::: Supplied information

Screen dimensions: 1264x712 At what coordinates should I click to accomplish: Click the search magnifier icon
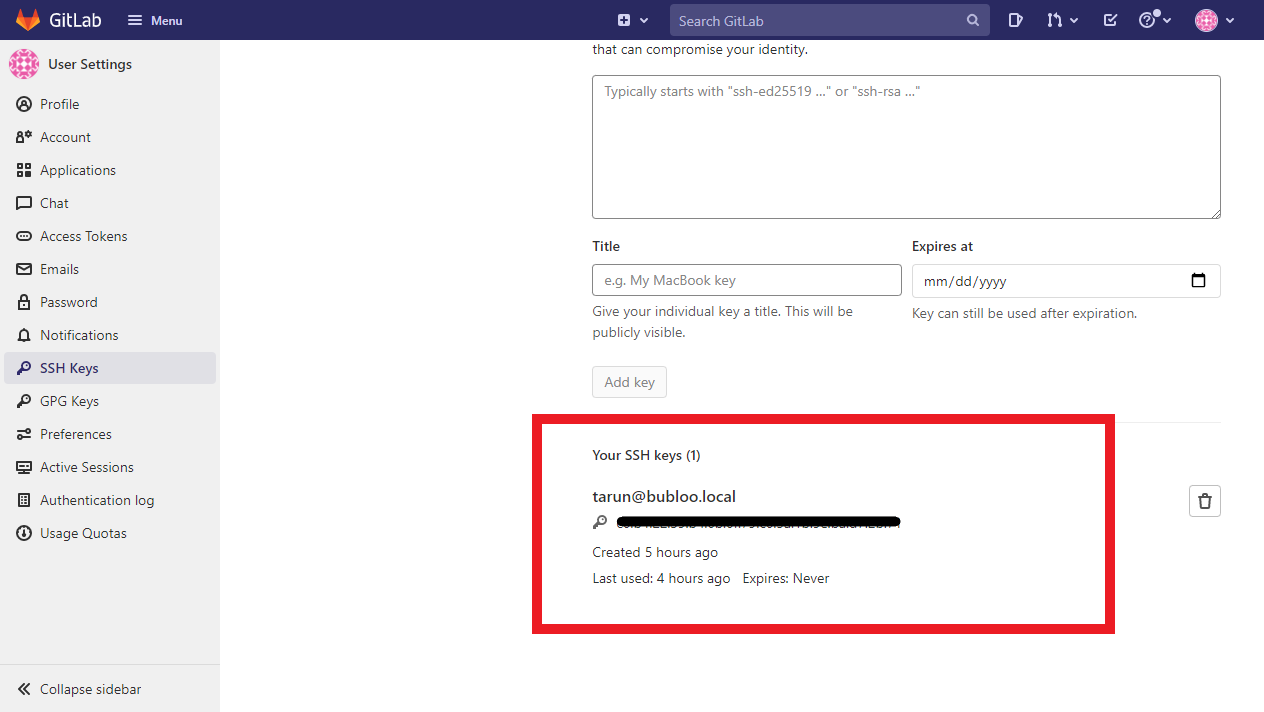click(973, 20)
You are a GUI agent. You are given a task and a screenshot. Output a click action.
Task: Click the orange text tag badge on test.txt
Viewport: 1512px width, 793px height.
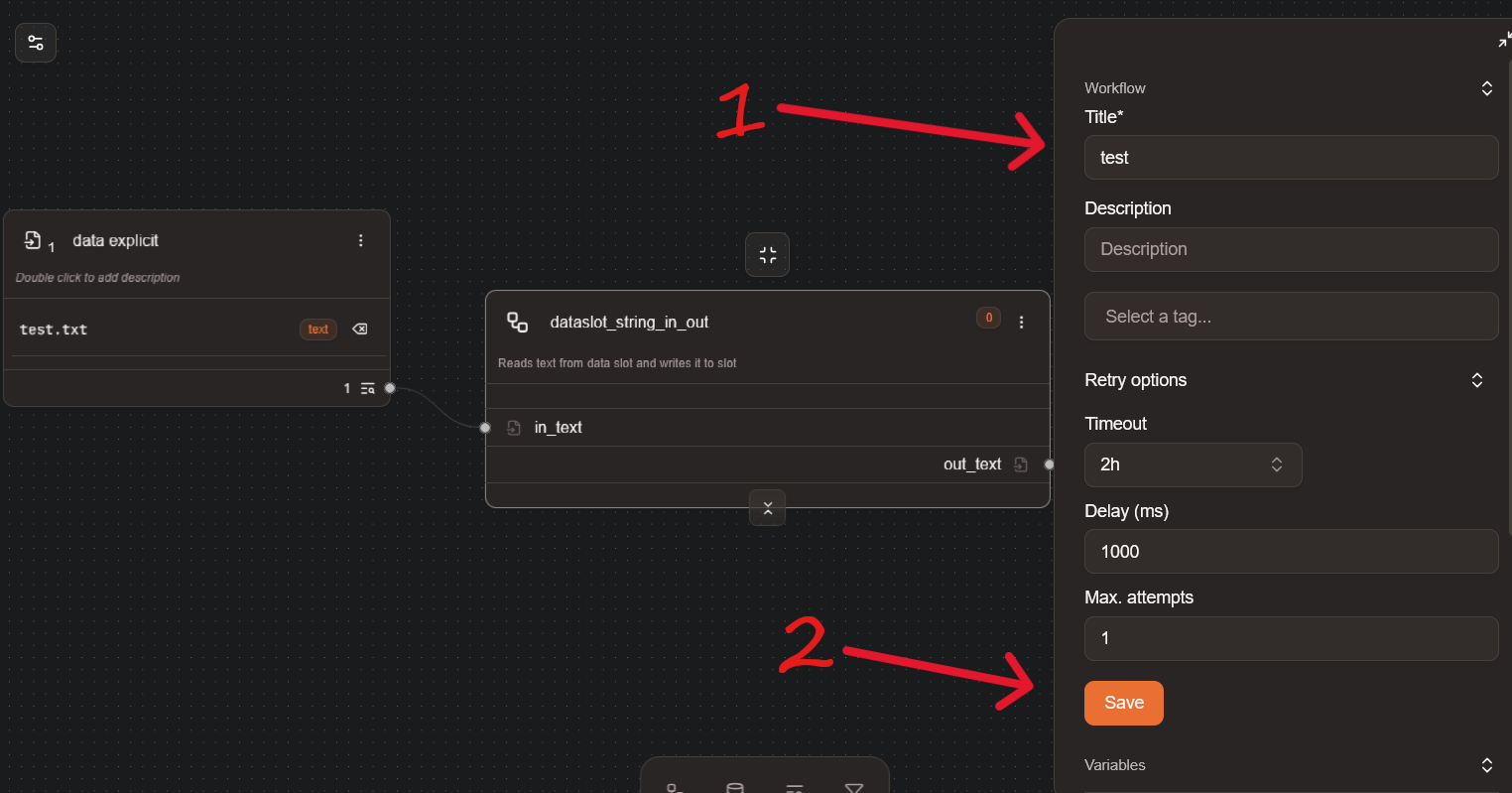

::::::

An exact reproduction of the data above is required, with every picture removed.

Reply:
Screen dimensions: 1264x712 At what coordinates should I click to accomplish: Click the search magnifier icon
click(973, 20)
You are a GUI agent. You are given a task and a screenshot. Output a click action.
Task: Click the orange text tag badge on test.txt
Viewport: 1512px width, 793px height.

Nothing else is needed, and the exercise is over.